All processes on the MS SQL data warehouse server share the same set of computing resources.
Snowflakeallows you to segregate use cases into your own processing cubes, improving performance and managing costs. Unlike conventional subscription models, Snowflake only charges you for what you use. For data storage, you must pay based on the number of bytes stored in a month.
Meanwhile, when it comes to computer consumption, Snowflake charges for the amount of credits used to execute queries. Again, this depends on the type of Snowflake plan you have selected and the size of the virtual store you use. When comparing Snowflake to SQL Server, you only have to pay for SQL Server licensing costs. However, this also includes server costs (electricity, cooling system, etc.) You'll also pay for timely maintenance costs and you'll always have a good budget to buy new infrastructure in case you need to expand it.
The intuitive user interface allows you to instantly answer all of these questions without anyone's help. You can always control the use of resources and stay on top of your budget with Snowflake's cost control features.
Snowflakeis a cloud-based data warehouse.Sure, you can integrate streaming data, work with unstructured data, and turn it into a comprehensive data lake. But Snowflake is a cloud-based data warehouse.

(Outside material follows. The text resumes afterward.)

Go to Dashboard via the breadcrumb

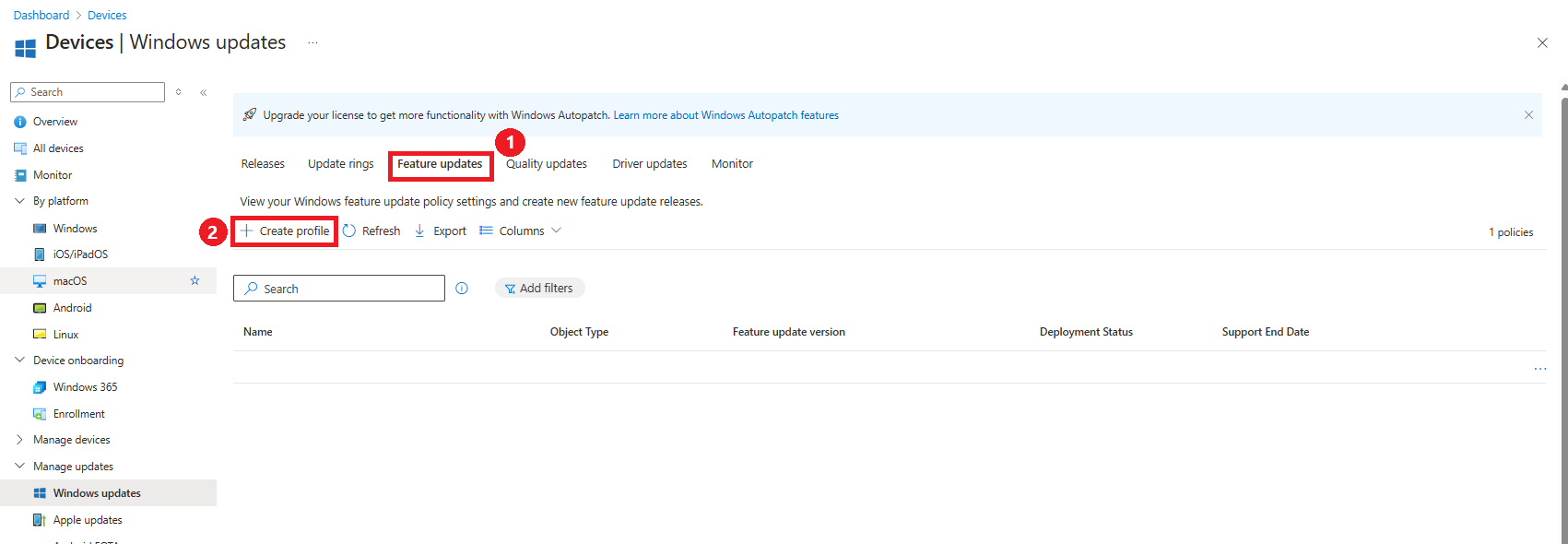(41, 16)
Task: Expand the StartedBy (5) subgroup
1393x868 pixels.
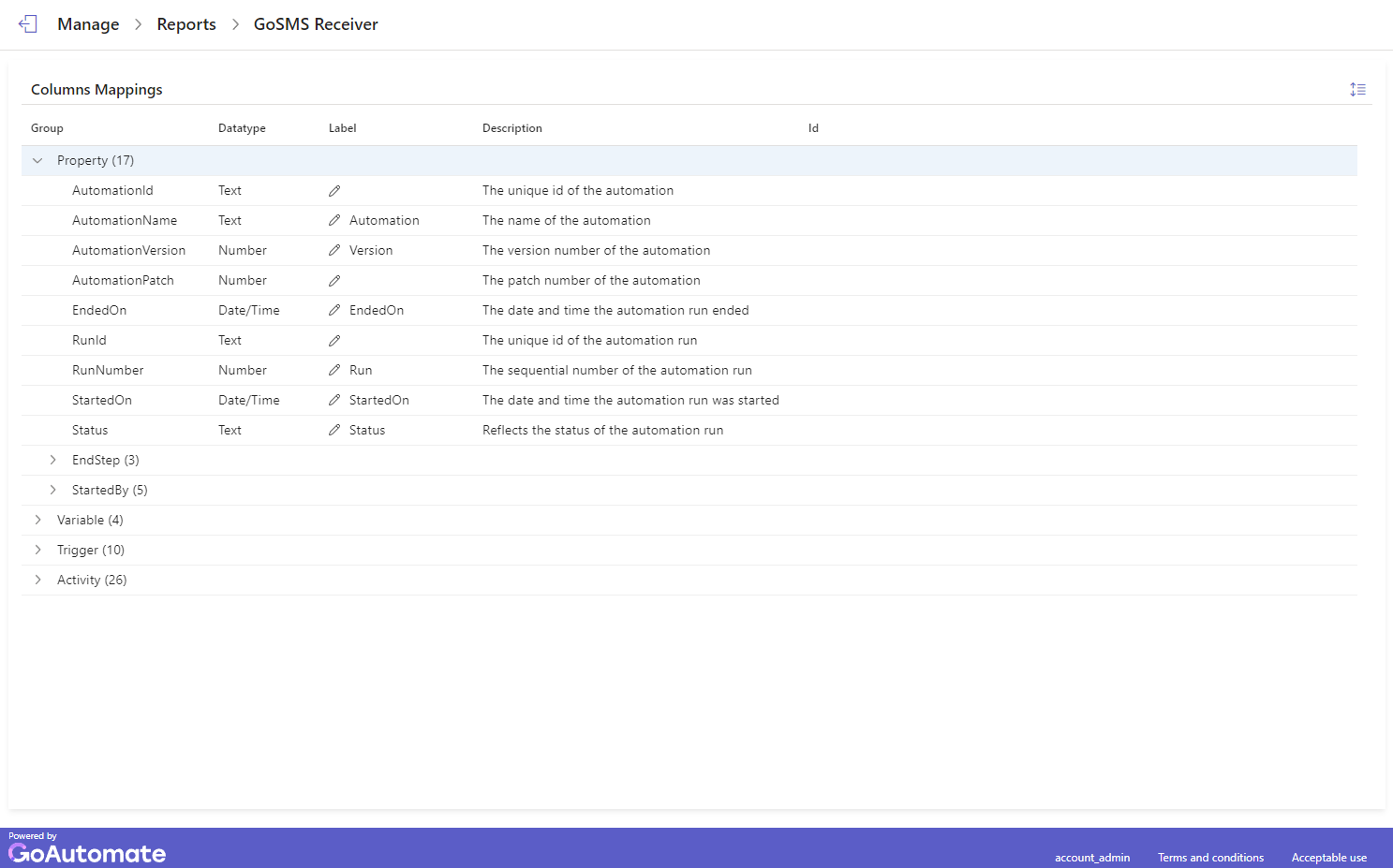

Its purpose is to process data for business analysis purposes. If your use case is not creating a data warehouse, but rather an OLTP database, Snowflake's cloud-based data storage is definitely the wrong choice for you.Choosing between Snowflake or a local Microsoft SQL Server basically depends on whether you want to migrate to the cloud or not. However, if you're looking for a cloud-based solution that can incorporate data from several cloud applications, Snowflake may be that platform. If your use case is not creating a data warehouse, but rather an OLTP database (or some NoSQL database use cases, such as a document database), Snowflake is definitely the wrong choice.
The rapid increase in data in business activities is one of the main reasons I would want to switch from SQL Server to Snowflake.You can learn more about Snowflake in this tutorial, or you can read the tip Why You Would Choose Snowflake to discover some of the advantages of the Snowflake platform. With Snowflake, you can assign separate processing nodes for all the different groups that use the data warehouse. So, if your intention isn't to create a data warehouse and keep all your data on-premises, then Snowflake might not be the best option. The way Snowflake is built (with features such as time travel) means that it is very suitable for processing large amounts of data at once.The advantage of Snowflake here is that its implementation is quick to start up and you can focus only on modeling your data warehouse and writing queries.
With Snowflake, and many other offerings as a service, you give up part of the control but, in return, you get simple management. Choosing between Snowflake or a local SQL Server basically boils down to choosing whether you want to migrate to the cloud or not. It's impossible to predict that something like SQL Server will be x times cheaper or Snowflake will be more profitable in the long run.But how do Snowflake and SQL Server compare? Each one has its pros and cons and is beneficial depending on the different use cases.